Place a food mill over a large bowl. Working in batches, process the tomatoes to remove skins and any remaining seeds from the pulp and juice.
Pour the pulp and juice into a 4 or 5 quart non-reactive pot, and bring to a boil over high heat. Then reduce the heat to a simmer, and cook until the liquid thickens and reduces by about half -- 30 minutes to 1 hour.
Center the oven rack, and, using the convection setting if available, preheat the oven to 200°F.
While the oven is heating, line a large, rimmed baking sheet with 2 or 3 layers of baking parchment. Pour the sauce over the paper. Spread the sauce with a silicone spatula so it covers the entire pan.
Put the sauce in the oven, and let it cook for 30 minutes.
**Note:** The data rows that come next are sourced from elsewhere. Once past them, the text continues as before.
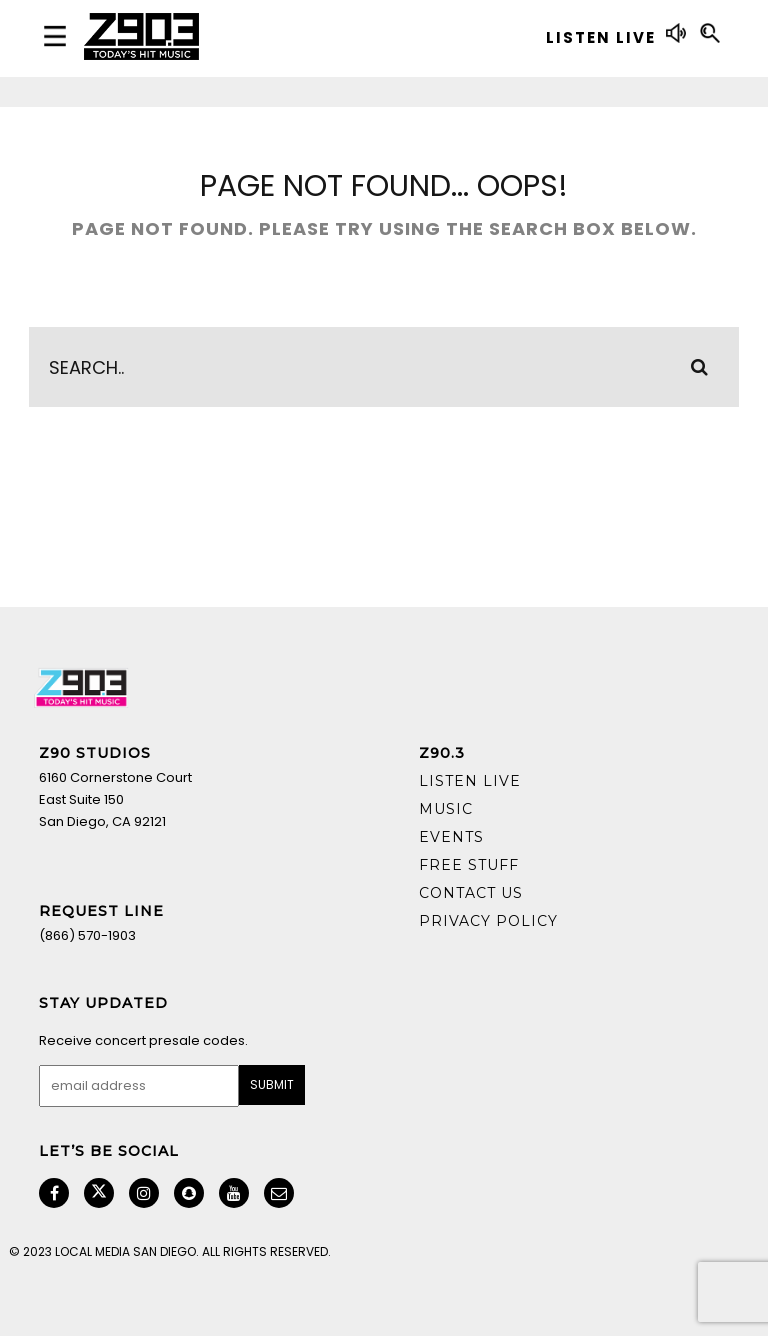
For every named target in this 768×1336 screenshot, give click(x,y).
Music (446, 809)
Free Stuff (469, 865)
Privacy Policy (488, 921)
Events (451, 837)
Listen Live (470, 781)
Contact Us (471, 893)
Stir the sauce briefly with the spatula, and then return it to the oven for another 30 minutes. Stir again, and then scrape the sauce towards the center of the pan to form a rough rectangle.
Working in 30 minute intervals, continue to cook, stir, and form the sauce into a rectangle until all liquid has evaporated -- 3 to 5 hours in total. The rectangle will decrease in size as evaporation occurs. The paste is done when liquid no longer seeps along the edge of the rectangle.
Let the condiment cool to room temperature on its pan. Then transfer to a pint-size jar, and film the surface with a little olive oil. Covered and refrigerated (and filmed with olive oil after each use), the paste will remain fresh and wonderful for several months.